Text block:
Begin

Techniques of the Selling Writer
Page 31
Often, too, it takes as long to plan a story as it does to write it. A week of such preparation, for a short story, may prove none too much.
All this is an individual matter, though. Some writers are facile, others clumsy. This one works fast, that one slow.
So, find your own pace. Start with minimal demands; then work up.
But do produce. For a writer is, by definition, one who writes.
(4) Have a place to work.
There are books on the shelf next to your desk. Fascinating books, that you love to read. Outside your window, you can see white sails skimming down the lake, or watch the lights come on along the Sunset Strip, or marvel at snow sparkling on an Ozark hillside.
Is this your picture of a writer’s workroom?
It’s also a prelude to disaster.
Why?
Because, believe me, you’ll read the books . . . gaze out the window.
What you really need is a windowless, bookless, distractionless gray room.
It will help if this room isn’t even in your home. An office is a legitimate income-tax deduction. It frees you from family pressures and interruptions.
Keep its location a secret, and friends won’t be tempted to drop by either.
Equipment? Desk, chair, typewriter, blank paper, carbon, pencils. Maybe a lounge chair, if you like to sit at ease while you scribble notes or edit copy. And lamps, since good lighting is essential to a writer.

End

Data provided:
Begin

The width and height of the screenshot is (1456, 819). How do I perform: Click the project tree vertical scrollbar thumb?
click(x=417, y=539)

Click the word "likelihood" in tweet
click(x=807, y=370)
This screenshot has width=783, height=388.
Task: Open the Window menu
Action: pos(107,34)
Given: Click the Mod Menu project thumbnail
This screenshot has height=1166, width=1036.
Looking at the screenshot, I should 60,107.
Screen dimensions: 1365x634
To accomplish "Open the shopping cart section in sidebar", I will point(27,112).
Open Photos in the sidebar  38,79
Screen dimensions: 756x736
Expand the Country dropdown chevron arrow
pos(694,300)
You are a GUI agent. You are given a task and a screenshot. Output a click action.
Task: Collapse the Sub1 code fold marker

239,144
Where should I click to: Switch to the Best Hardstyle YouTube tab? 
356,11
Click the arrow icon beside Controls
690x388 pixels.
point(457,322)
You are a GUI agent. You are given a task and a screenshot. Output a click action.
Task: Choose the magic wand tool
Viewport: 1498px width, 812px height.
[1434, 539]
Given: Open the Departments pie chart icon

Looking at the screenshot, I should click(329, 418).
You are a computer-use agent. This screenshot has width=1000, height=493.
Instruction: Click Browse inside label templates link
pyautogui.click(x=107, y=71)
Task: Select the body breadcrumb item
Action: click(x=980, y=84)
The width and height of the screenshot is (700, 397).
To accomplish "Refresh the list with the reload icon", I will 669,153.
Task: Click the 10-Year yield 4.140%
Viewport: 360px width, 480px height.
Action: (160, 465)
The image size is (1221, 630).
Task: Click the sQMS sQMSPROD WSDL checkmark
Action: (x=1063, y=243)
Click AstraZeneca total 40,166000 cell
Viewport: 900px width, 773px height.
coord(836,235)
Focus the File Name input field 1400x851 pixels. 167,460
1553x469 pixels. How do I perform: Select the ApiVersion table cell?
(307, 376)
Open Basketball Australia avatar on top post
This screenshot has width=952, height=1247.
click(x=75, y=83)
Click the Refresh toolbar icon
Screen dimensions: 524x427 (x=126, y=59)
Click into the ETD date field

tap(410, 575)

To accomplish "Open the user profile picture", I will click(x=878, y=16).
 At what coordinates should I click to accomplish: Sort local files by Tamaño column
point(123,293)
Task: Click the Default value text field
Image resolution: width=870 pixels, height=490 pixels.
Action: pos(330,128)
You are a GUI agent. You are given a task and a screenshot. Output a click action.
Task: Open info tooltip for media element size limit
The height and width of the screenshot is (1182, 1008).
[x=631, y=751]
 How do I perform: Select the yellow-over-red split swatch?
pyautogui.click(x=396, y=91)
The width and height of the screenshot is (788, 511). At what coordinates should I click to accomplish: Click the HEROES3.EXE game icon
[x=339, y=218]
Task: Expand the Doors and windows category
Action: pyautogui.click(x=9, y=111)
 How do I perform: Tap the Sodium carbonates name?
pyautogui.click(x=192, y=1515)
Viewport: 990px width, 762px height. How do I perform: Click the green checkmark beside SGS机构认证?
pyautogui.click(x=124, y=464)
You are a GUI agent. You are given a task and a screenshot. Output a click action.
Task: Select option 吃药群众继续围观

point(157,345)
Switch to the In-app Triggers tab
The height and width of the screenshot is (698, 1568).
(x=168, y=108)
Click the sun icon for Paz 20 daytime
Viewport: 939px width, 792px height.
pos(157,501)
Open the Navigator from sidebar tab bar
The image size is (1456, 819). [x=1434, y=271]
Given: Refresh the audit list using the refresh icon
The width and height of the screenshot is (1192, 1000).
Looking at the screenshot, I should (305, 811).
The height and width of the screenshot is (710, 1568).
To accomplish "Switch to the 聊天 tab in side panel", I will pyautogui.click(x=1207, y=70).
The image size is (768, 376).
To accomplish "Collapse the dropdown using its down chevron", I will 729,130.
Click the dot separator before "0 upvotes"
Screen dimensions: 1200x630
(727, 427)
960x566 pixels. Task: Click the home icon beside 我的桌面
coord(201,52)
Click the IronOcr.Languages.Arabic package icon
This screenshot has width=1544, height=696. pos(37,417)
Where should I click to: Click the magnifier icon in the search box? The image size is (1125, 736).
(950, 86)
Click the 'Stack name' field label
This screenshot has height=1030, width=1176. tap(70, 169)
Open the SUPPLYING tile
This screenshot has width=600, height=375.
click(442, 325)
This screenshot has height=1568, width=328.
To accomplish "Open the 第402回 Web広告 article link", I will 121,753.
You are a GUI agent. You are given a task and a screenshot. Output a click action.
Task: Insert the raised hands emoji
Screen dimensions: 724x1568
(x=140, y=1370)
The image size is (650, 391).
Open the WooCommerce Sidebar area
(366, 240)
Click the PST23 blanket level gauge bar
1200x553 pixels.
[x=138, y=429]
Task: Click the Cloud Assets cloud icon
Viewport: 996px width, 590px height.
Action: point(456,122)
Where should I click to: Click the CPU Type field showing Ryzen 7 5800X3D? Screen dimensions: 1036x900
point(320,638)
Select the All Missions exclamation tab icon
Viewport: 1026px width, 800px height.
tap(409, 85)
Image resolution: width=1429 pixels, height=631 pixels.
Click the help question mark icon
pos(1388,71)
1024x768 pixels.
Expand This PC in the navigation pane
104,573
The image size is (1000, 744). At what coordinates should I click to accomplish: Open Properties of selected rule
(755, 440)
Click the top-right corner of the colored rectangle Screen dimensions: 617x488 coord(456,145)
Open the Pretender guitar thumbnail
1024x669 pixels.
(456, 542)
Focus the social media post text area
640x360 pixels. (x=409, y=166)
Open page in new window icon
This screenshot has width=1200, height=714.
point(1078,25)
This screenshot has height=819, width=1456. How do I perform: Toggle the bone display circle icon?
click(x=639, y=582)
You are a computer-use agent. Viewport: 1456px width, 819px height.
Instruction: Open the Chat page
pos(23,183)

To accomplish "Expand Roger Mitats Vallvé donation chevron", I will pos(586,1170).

End

Written request 1:
Copy the stretch of the writing-advice passage from "Techniques of the" through "one who writes.".
Written request 2:
Summarize the writing-advice passage in two sentences.
The listing plays no part in what you are asked to do.

Task result 1:
Techniques of the Selling Writer
Page 31
Often, too, it takes as long to plan a story as it does to write it. A week of such preparation, for a short story, may prove none too much.
All this is an individual matter, though. Some writers are facile, others clumsy. This one works fast, that one slow.
So, find your own pace. Start with minimal demands; then work up.
But do produce. For a writer is, by definition, one who writes.

Task result 2:
Writers should find their own pace by starting with minimal demands and working up, but they must keep producing, since a writer is one who writes. They need a windowless, bookless, distraction-free room, ideally away from home, equipped with a desk, chair, typewriter, paper, pencils, and good lighting.